GIVEN ENTRIES:
════════════════════

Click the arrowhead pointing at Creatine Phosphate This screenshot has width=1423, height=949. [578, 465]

════════════════════

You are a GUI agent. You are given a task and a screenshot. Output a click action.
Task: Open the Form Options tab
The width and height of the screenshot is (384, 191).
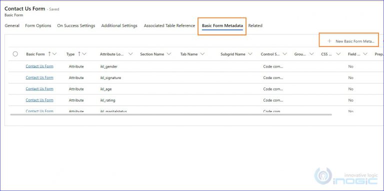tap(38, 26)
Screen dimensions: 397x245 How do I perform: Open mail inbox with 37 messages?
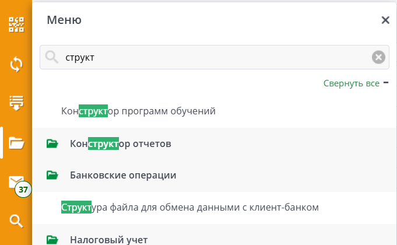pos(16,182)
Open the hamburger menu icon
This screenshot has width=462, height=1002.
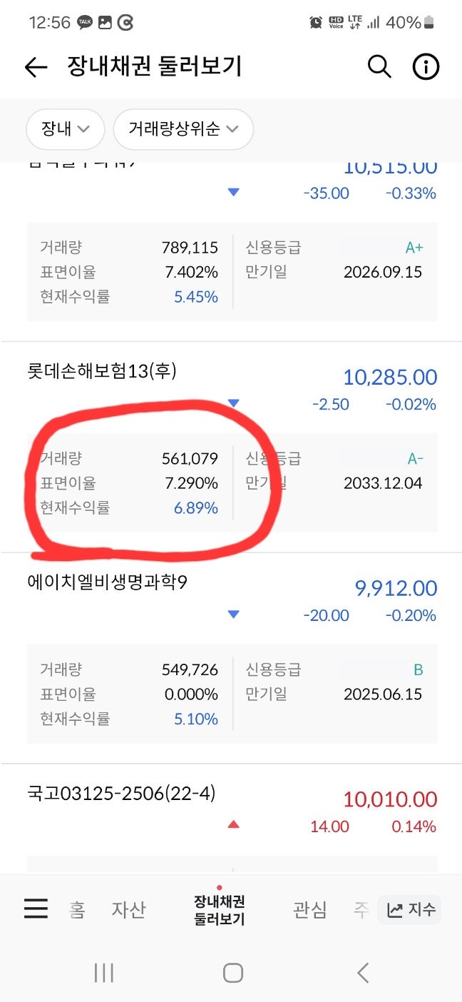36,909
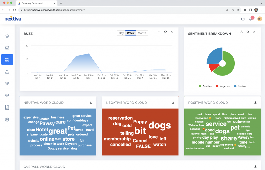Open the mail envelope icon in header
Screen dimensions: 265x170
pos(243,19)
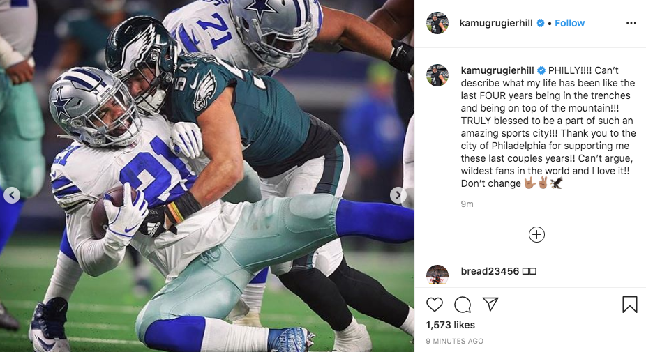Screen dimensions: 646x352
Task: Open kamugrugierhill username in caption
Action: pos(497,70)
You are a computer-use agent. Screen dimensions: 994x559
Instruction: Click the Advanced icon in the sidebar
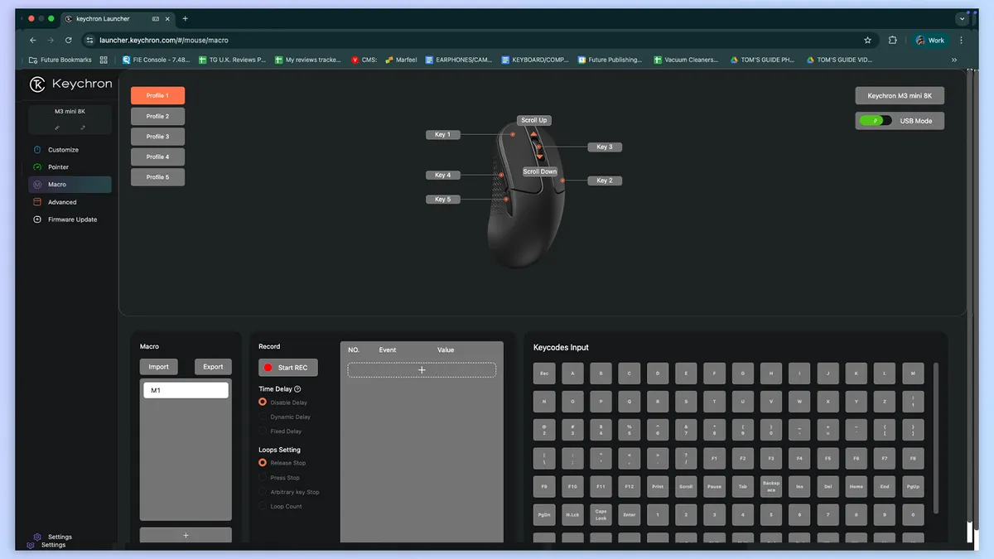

════════════════════

Taking the listing above as the source, transcribe only the lines starting at the line with "You are a computer-use" and going through the line with "Instruction: Click the", unaltered and with both ends included.

You are a computer-use agent. Screen dimensions: 994x559
Instruction: Click the Advanced icon in the sidebar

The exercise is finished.